Сюзетта поведала доктору обо всем остальном: как она выставила Ханну во двор, чтобы та успокоилась, о синяках на ее руке, о неприязненной реакции Алекса.
Беатрикс опять что-то записала в блокнот.
– Вы не будете возражать, если я поговорю с Алексом о той ситуации с имитацией полового акта? Мне хотелось бы услышать его мнение.
– Он удивится, что я ничего ему не сказала.
– Вероятно. Но у вас всегда есть возможность поговорить с ним об этом в спокойной обстановке.

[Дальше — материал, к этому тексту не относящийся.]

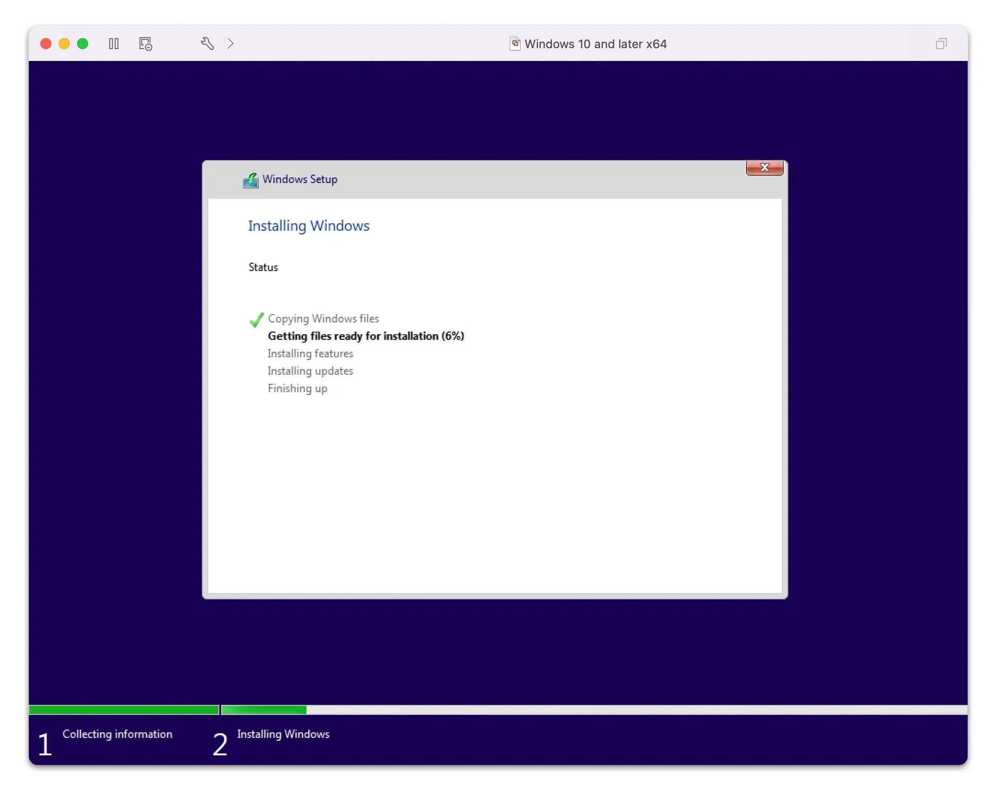Screen dimensions: 997x792
Task: Open virtual machine settings via wrench icon
Action: pyautogui.click(x=208, y=43)
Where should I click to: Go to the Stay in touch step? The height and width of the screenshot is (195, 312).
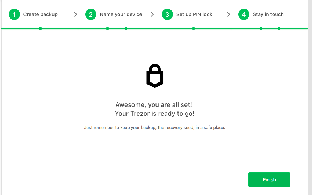tap(268, 14)
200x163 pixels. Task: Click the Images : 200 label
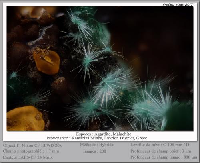[94, 151]
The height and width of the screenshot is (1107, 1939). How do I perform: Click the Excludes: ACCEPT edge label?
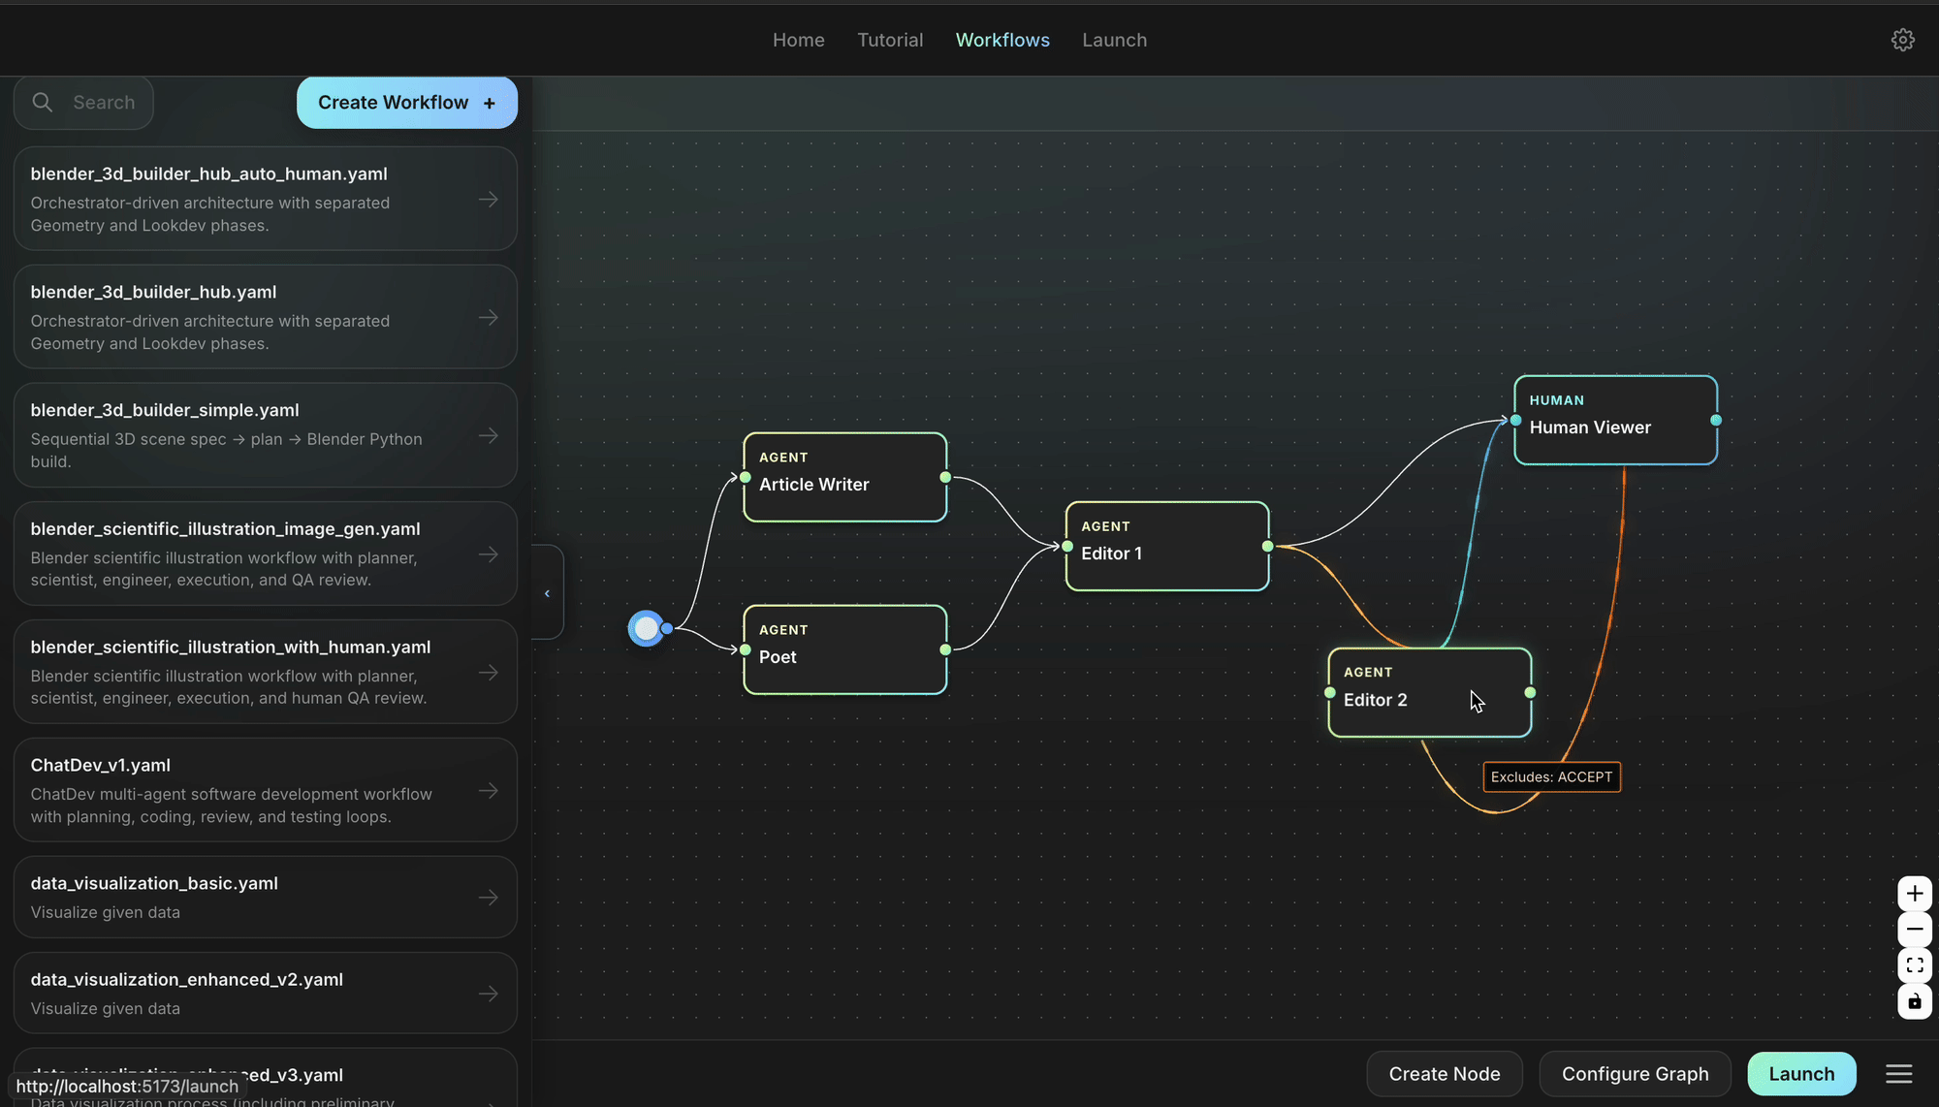(x=1551, y=776)
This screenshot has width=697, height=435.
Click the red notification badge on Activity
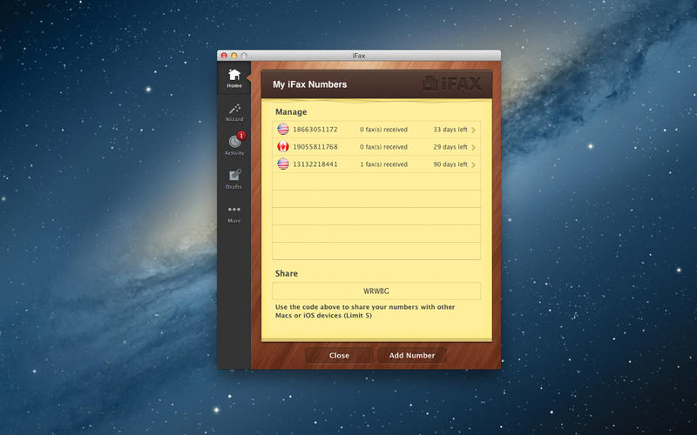point(241,135)
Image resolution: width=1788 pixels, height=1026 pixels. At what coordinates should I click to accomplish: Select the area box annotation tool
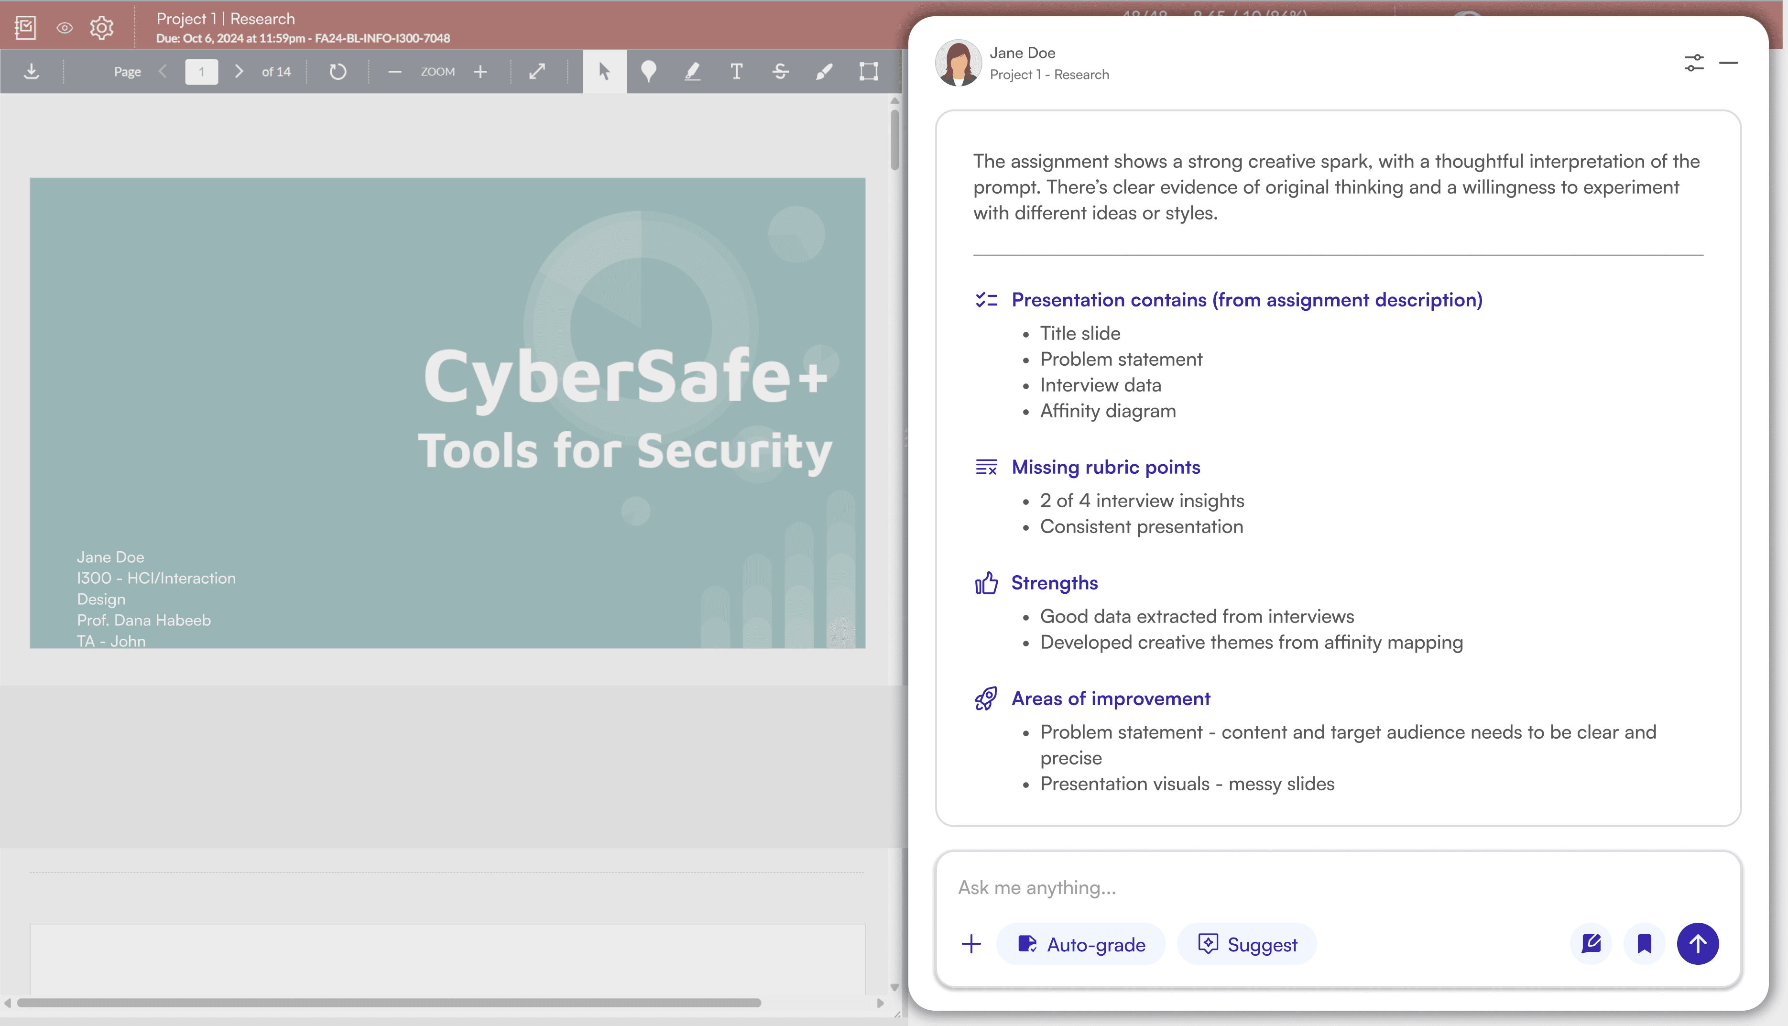click(869, 71)
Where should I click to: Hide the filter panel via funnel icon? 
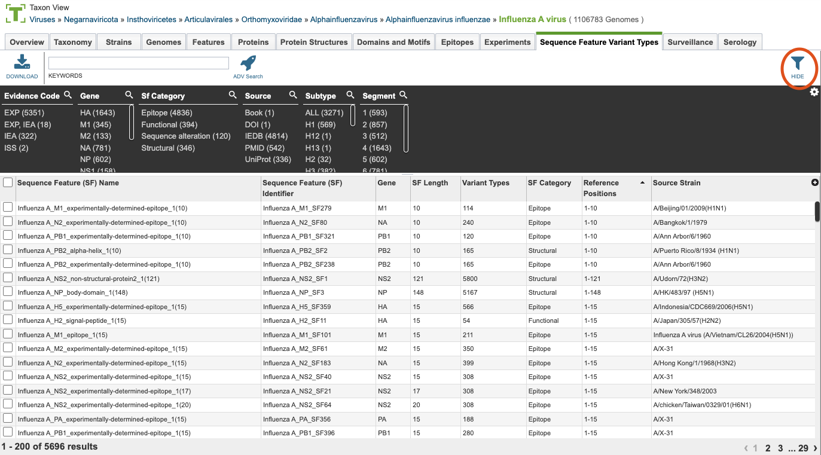pos(797,64)
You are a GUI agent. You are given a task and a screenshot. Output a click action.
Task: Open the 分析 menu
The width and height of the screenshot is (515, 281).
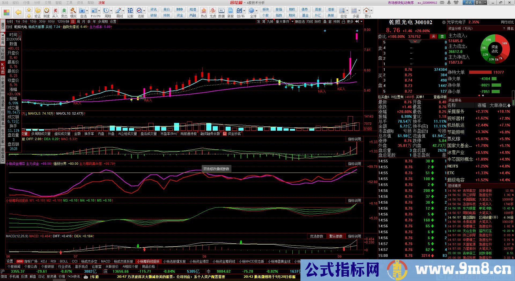[37, 3]
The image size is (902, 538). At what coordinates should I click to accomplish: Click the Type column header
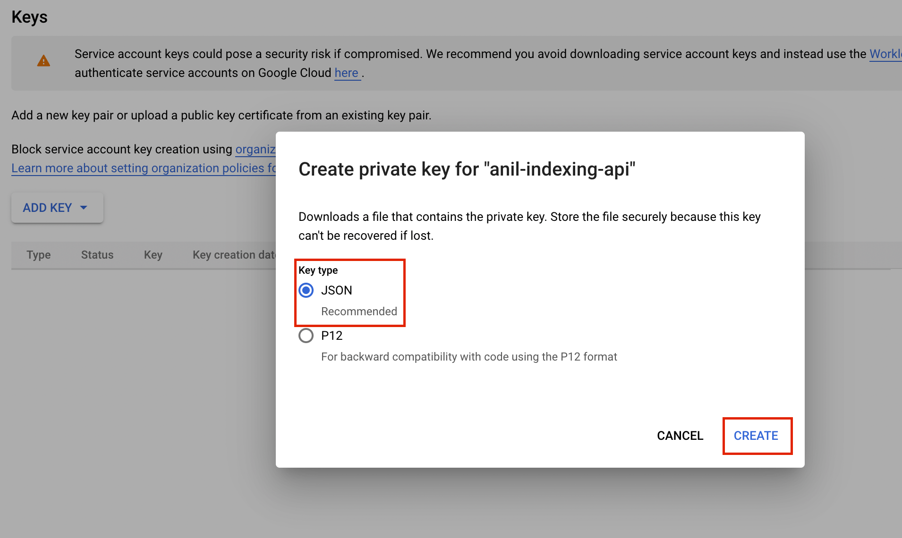(x=39, y=255)
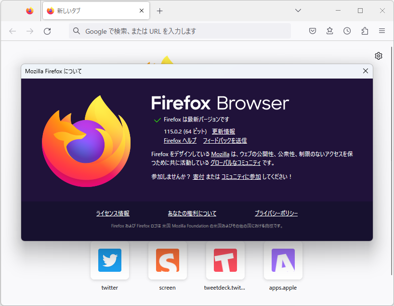This screenshot has width=394, height=306.
Task: Open a new tab with plus button
Action: pos(159,11)
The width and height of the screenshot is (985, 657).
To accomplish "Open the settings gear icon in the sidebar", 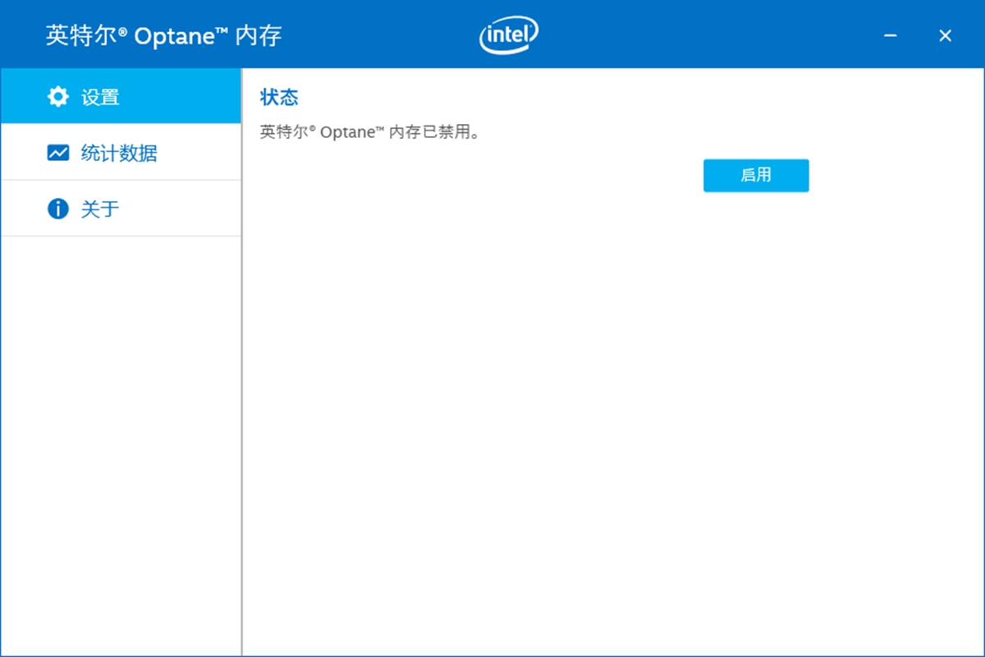I will (57, 96).
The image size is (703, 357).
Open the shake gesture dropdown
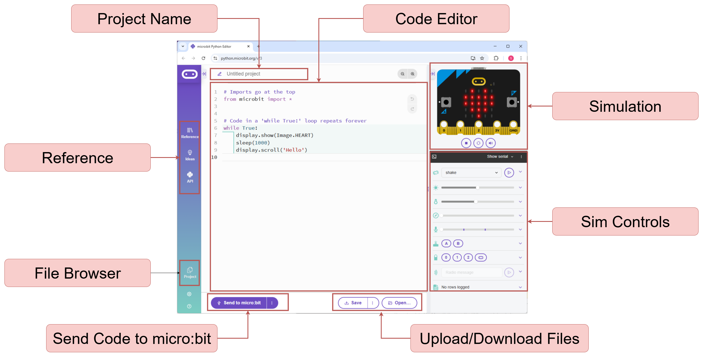471,173
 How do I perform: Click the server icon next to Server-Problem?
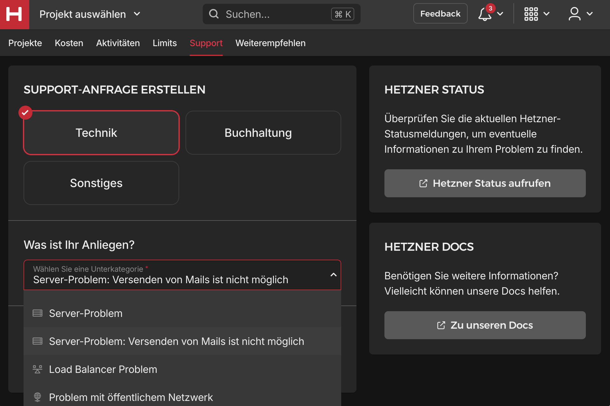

Сюзетта не ожидала, что будет чувствовать себя словно на скамье подсудимых. Когда она думала, что Беатрикс записывала в блокнот и к каким выводам пришла, ее охватывала тревога. Она боялась, как бы доктор не посчитала ее деспотом, плохой матерью, плохой женой, лгуньей. Еще одна разбитая, неблагополучная семья, прячущаяся за фасадом обеспеченной жизни.
Сидя у двери на одном из трех одинаковых стульев, она прижимала руки к животу, чувствуя, что там без конца происходит какое-то бурление, угрожая в любую минуту полыхнуть взрывом.
Что бы она ни сделала, виновата всегда мать. Она поклялась быть лучше, чем ее собственная, и долго была уверена, что сдавала этот экзамен на «удовлетворительно». Но каждый раз, когда ей приходилось заводить разговор о происходящем, ее затягивало в свой водоворот безумие.